Photos: AEGedolimphotos.com, Family archives via COLlive   

 

There are those who use the eloquence of words to reach others, each phrase and expression hitting with the force of a hammer’s blow.

Others use silence, a quiet, burning intensity creating its own sort of impact.

And there is a third sort, the rare individual who uses both — not silent, but also not a speaker. Words are chosen carefully, taken seriously — tools, perhaps, but not the goal. It’s not the oratory or rhetoric that inspires the listener, but the person himself.

That’s how Rav Yitzchok Feigelstock, who passed away last week at age 95, reached generations of students — stamping them with the unique imprint of a Long Beach talmid.

Back in time to Vienna of the 1930s. Reb Avrohom Feigelstock was a respected figure — a learned businessman who gave regular shiurim and was devoted to the Torah of his sons for whom he hired private melamdim. His wife, Gittel, was a great-granddaughter of the Chasam Sofer, the leading light of Austrian Jewry.

As the Nazi threat increased and it became clear that they would have to escape, the family split up: Yosef Yitzchok, not long after his bar mitzvah, ended up in Uruguay.

The next generation of roshei yeshivah was being cultivated in the yeshivos of Eretz Yisrael or in America, hearing chaburos and arguing in learning, but this bochur was in South America with no rebbi, chavrusa, or friend, utterly alone.

Not just alone, but lonely.

At a different time, Rav Yitzchok would occasionally do something out of character and speak about himself. It was a rarity, but at the Shabbos sheva brachos of his daughter to the son of his dear friend Rav Elya Svei, he allowed himself a brief moment of public introspection.

He reflected on his personal journey and Hakadosh Baruch Hu’s boundless chesed. The talmidim, unused to hearing their rebbi speak about himself, were spellbound. But then Rav Yitzchok did something even more unusual.

“I don’t know if I have any zechusim, but if I have a single zechus, a source of merit that allowed me to experience so many chassadim, it might have been this.”

Rav Yitzchok spoke about those years in Uruguay and said that while he wasn’t the only Jewish teenager there, he was the only one who didn’t join in any of the youth groups. These mixed-gender groups gave the young people a social dynamic, company, acceptance, something to belong to. But the Viennese bochur had a sense that he didn’t belong there, and so he stayed away.

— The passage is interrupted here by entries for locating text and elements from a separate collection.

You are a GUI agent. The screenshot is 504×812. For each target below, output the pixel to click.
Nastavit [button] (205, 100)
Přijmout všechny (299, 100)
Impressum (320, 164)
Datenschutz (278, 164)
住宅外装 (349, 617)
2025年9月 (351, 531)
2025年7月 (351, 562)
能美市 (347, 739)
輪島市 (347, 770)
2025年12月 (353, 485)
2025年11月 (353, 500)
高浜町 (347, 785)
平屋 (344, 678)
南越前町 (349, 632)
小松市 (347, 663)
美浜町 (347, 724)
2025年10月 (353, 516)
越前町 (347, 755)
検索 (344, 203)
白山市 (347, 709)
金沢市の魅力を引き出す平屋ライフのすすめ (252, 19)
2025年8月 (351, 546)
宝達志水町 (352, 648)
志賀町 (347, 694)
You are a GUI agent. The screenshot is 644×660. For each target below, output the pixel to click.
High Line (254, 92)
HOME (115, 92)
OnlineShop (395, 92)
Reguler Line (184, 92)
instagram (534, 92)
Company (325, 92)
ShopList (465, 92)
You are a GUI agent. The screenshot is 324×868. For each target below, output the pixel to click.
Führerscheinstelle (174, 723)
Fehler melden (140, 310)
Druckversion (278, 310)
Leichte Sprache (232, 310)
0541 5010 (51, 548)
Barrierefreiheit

“Perhaps,” he said, “this was the zechus that stood by me.”

He eventually came to America, joining his two brothers. Moshe was already in Beis Medrash Elyon and Hershel was in Lubavitch. (Rav Moshe Feigelstock, who passed away in 2015, would become rosh yeshivah of Yeshiva Tiferes Elimelech, and Rav Hershel, who passed away in 2020, would  become principal of Yeshiva Tomchei Temimim Lubavitch in Montreal, Canada.) Moshe felt that his brother would do well in Torah Vodaath, and though Yitzchok had learned with his father until his bar mitzvah, he didn’t come into the yeshivah as a prodigy.

He had spent years on the run, and hadn’t attended a formal cheder since he’d been a young boy.

But Rav Gedalia Schorr saw something in the young man, and he encouraged him.

They learned together, they walked together, they often spoke — and in time, Rav Schorr paid his talmid the ultimate compliment.

He suggested that Yitzchok Feigelstock go learn under his own rebbi, Rav Aharon Kotler.

“It was a neis that the Rosh Yeshivah accepted me — I wasn’t on the level,” Rav Yitzchok would later say.

Perhaps it was a miracle. Part of that greater miracle called the rebirth of Torah in America and the miracle of the children born on these shores who would themselves take part in that rebirth, so many of them talmidim of this one-time immigrant.